KEY MANAGEMENT ELEMENTS FOR ENERGY UTILITIES TO SUCCEED IN THE SARBANES-OXLEY ACT
4.20.05   Vadim Vronsky, Power Energy Analyst

Most utilities have had financial reporting controls in operation for years. But the question they face now is whether their original controls meet the new standards under the Act, and to what extent they will need to solve non-compliance by implementing new systems.

 

The electricity wholesale market is a complex and risky environment. Even though utilities have typically kept to a non-speculative strategy, they still face risks, and thereby control problems, rivaling those of large financial institutions. Risk in the wholesale market involves complex and volatile elements such as:

 

1. Market price fluctuations.
2. Financially unstable counter-parties
3. Doubtful regulatory cost recovery and detrimental rulemaking.

 

Magnifying the effects of these risks are some aspects of day-to-day operations. Common events and decisions may now have much wider consequences. Plant outage has proven, in many cases, to have massive financial impact on an organization. Other purely operational decisions can have the same effect. Take, for example, a hydro utility’s decision to hold additional water in a reservoir over a holiday weekend. This decision inadvertently pushed the bulk power operations into a short position, causing an unexpected loss of million dollars.

 

Under Sarbanes-Oxley all material event disclosure must be exceptionally rapid, thorough and accurate. The structure of the Act causes all information passing through the threshold of disclosure to become wholly and permanently bound to the disclosing officers. As such the Act is expressly constructed to place responsibility, and liability, squarely on the shoulders of corporate executives. The way it achieves this is by eliminating what was previously an officer’s most effective defense: the reasonable reliance defense. Note: The Exchange Act of 1934 allows that an officer can only be held civilly liable if he/she had the mental state to deceive. The control framework contemplated by Sarbanes-Oxley is so comprehensive that it makes the possibility of an unintentionally false disclosure almost impossible.

- ITEMS
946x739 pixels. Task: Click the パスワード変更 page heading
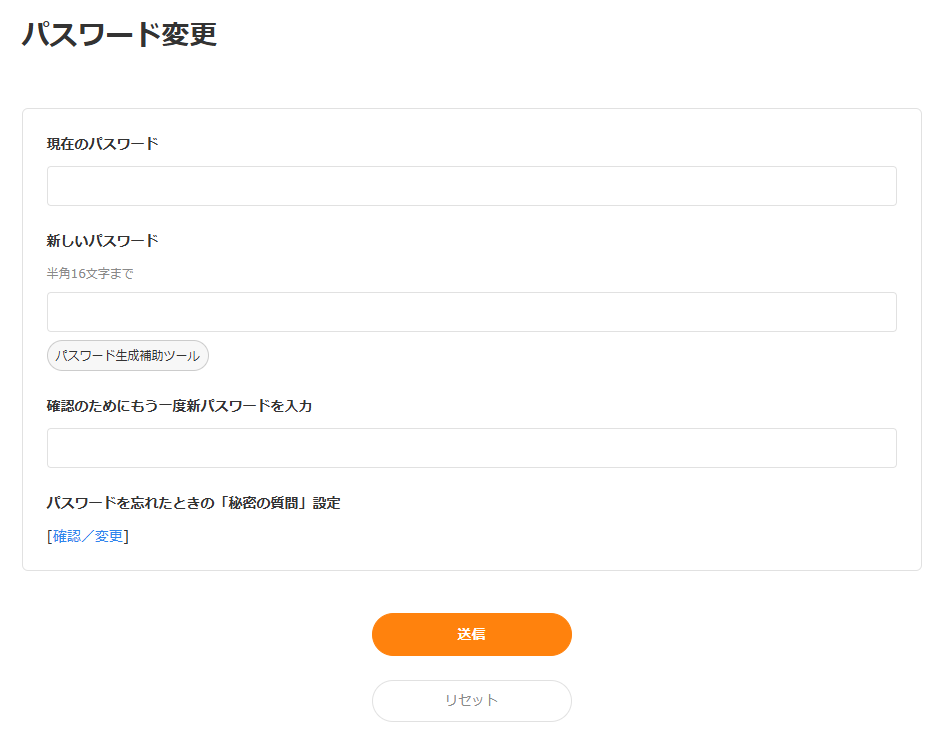119,34
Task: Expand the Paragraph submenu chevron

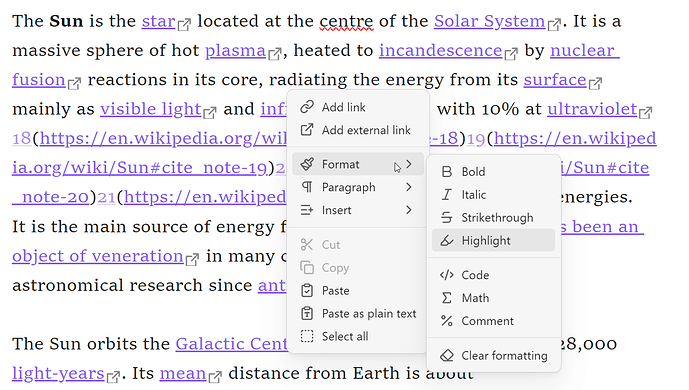Action: [409, 187]
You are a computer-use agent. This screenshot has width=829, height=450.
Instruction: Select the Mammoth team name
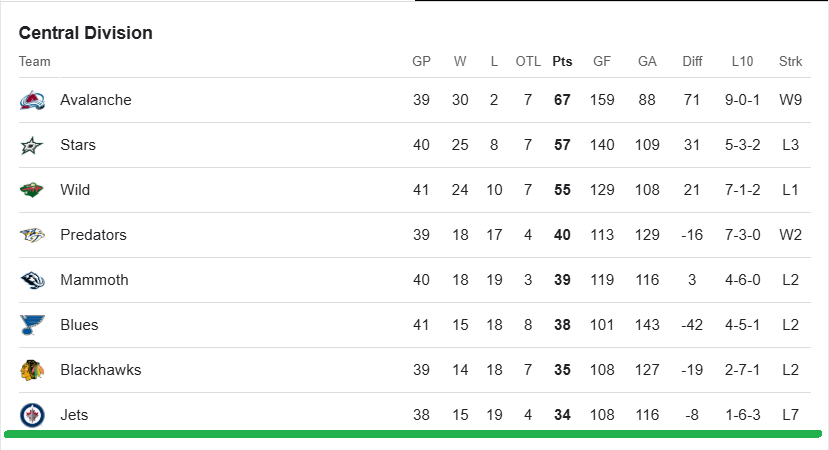(94, 280)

- EXERCISE INSTRUCTIONS
Could you rewrite the Sarbanes-Oxley article, starting with "Most utilities have" and going on through "implementing new systems.", replacing "utilities" with "power companies"? Rely only on the Sarbanes-Oxley article for what follows.

- FULL OUTPUT
Most power companies have had financial reporting controls in operation for years. But the question they face now is whether their original controls meet the new standards under the Act, and to what extent they will need to solve non-compliance by implementing new systems.